Run from the repository root after installing a current steward binary.

make check-contracts
steward doctor --json
steward actions list --json
steward action inspect fmt.check.tool-prefix --json
steward probe --profile quick --json
steward benchmark --scenario mcp_flutter.web-dogfood-warm --strict --output .steward/benchmark-summaries/mcp_flutter.web-dogfood-warm.strict.json --json

Local provenance

The original run used the maintainer's private Dart SDK path plus a sibling Skill Steward checkout. A later proof used a temporary repo-local wrapper to bridge a stale global binary. Both forms are non-copyable provenance only; future evidence should use the released steward executable, Skill Steward's setup action, or an explicit maintainer source checkout.

Results

GateResult
make check-contractsPassed; existing skill metadata/source warnings only
doctor --jsonPassed; config.valid: true, repo.archetype: "harness"
actions list --jsonPassed; exposed fmt.check.tool-prefix
action inspect fmt.check.tool-prefix --jsonPassed; action is bounded_local / auto, with no writes, no network, no secrets, and no destructive effects
probe --profile quick --jsonPassed; selected fmt.check.tool-prefix
benchmark --strict --output ...Passed; result: "pass", blocked_by: null, durability.status: "ready", proof.status: "ready"
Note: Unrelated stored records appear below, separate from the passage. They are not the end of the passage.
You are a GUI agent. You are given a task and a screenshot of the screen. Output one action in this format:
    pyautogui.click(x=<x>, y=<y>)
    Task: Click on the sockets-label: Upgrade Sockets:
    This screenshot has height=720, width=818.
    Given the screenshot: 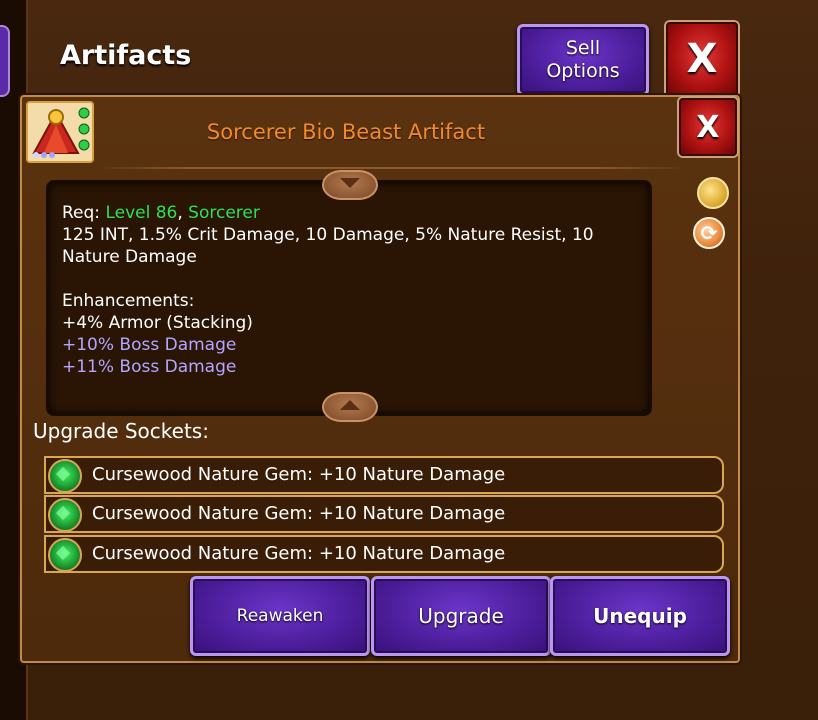 What is the action you would take?
    pyautogui.click(x=121, y=431)
    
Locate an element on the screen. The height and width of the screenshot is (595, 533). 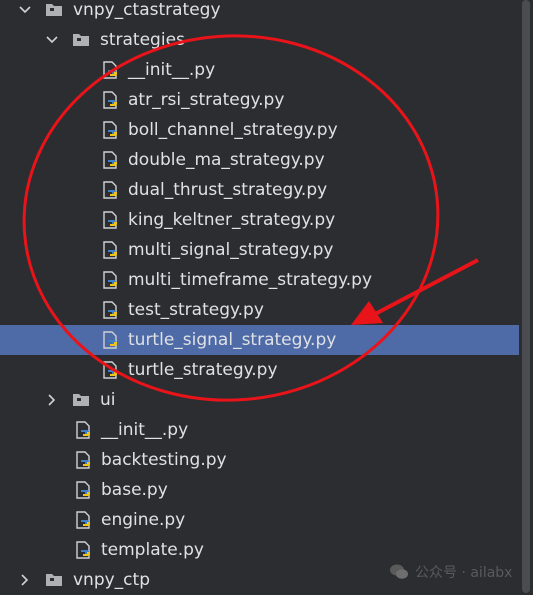
tree-file-base: base.py is located at coordinates (260, 490).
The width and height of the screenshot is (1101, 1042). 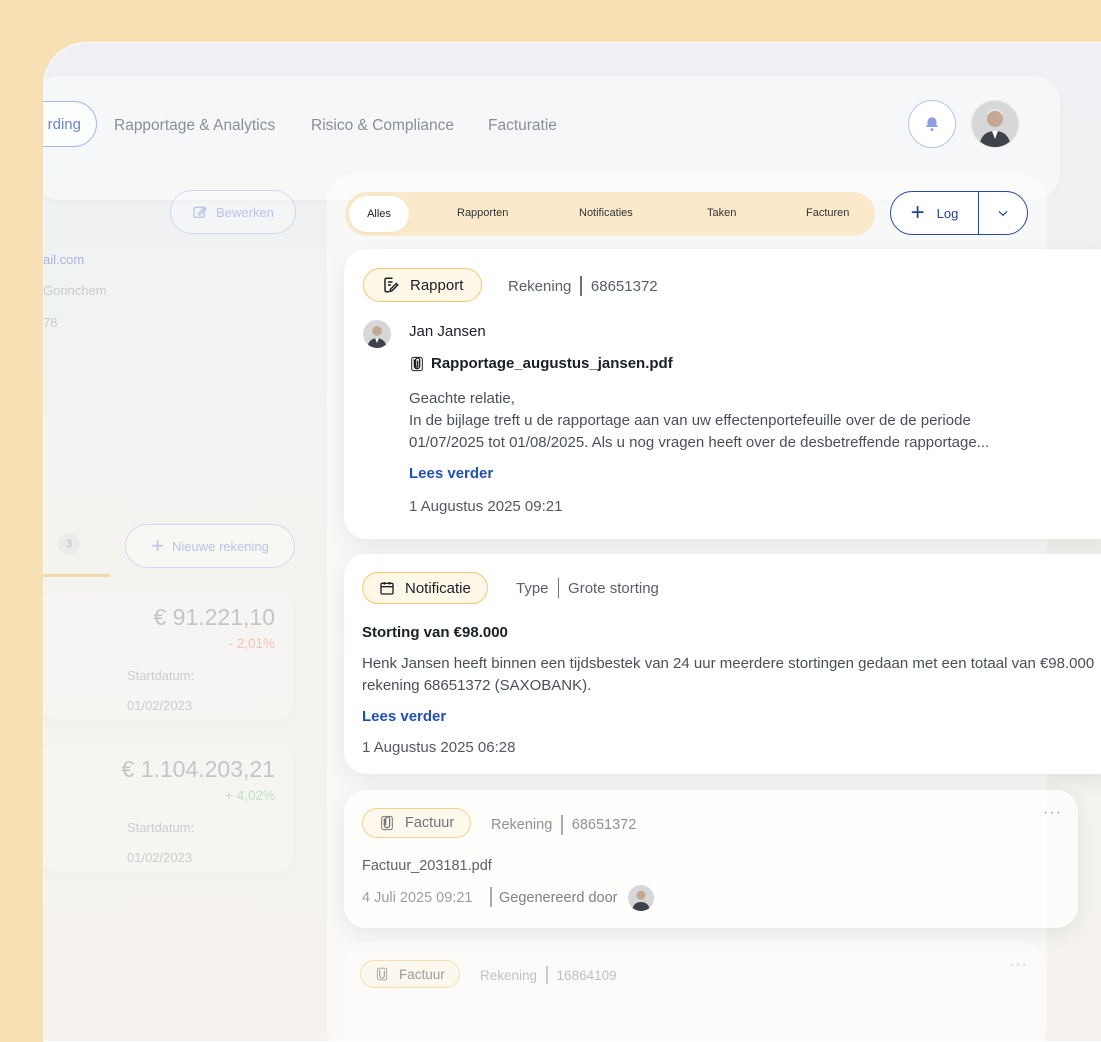 I want to click on new-account-button: + Nieuwe rekening, so click(x=210, y=546).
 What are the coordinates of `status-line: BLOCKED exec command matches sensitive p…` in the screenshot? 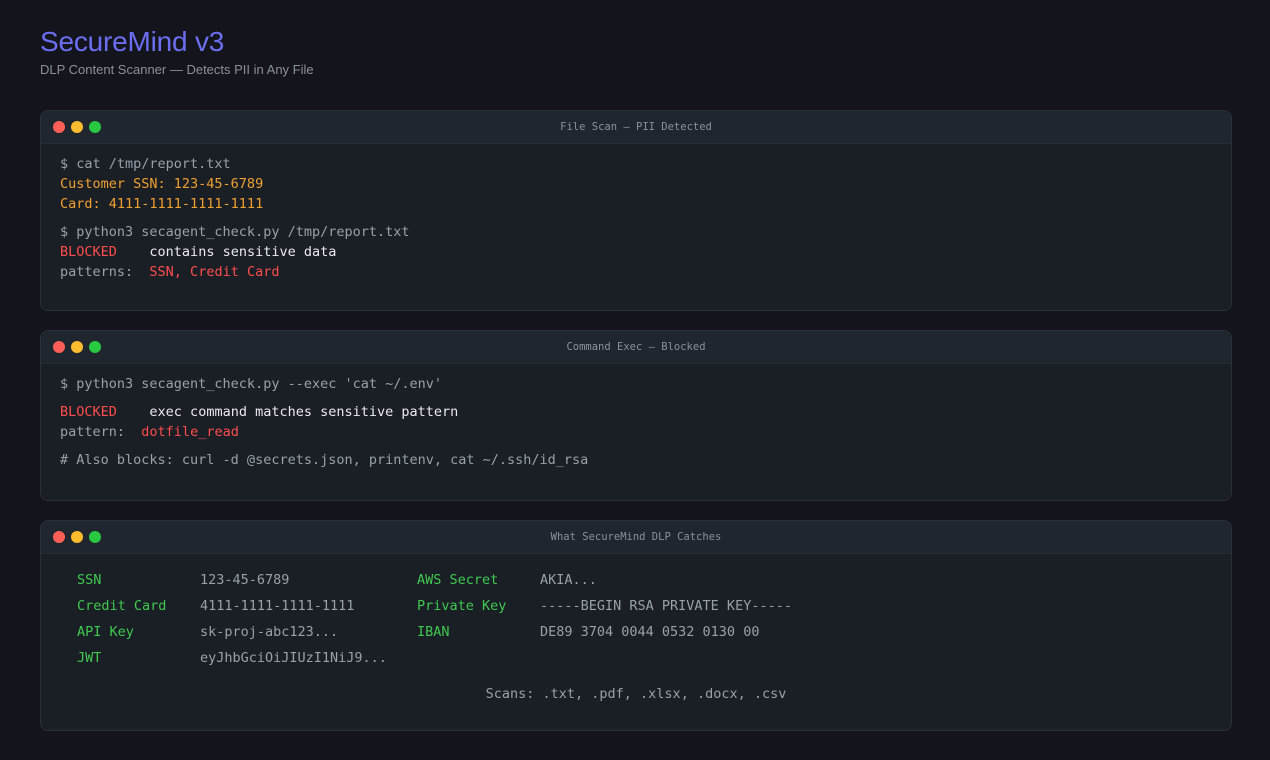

The tracked redacted summary preserves the benchmark result, proof status, durability status, subject commit, and warnings while omitting machine-local command paths.

Non-claims

  • This does not prove the WebMCP runtime dogfood path.
  • This does not promote a new diagnostic or action to H5.
  • This does not prove every mcp_flutter workflow is agent-operable.
  • source.commit is treated as the benchmark subject commit. A later local HEAD can differ and still produce a warning; this is not remote-equivalence proof.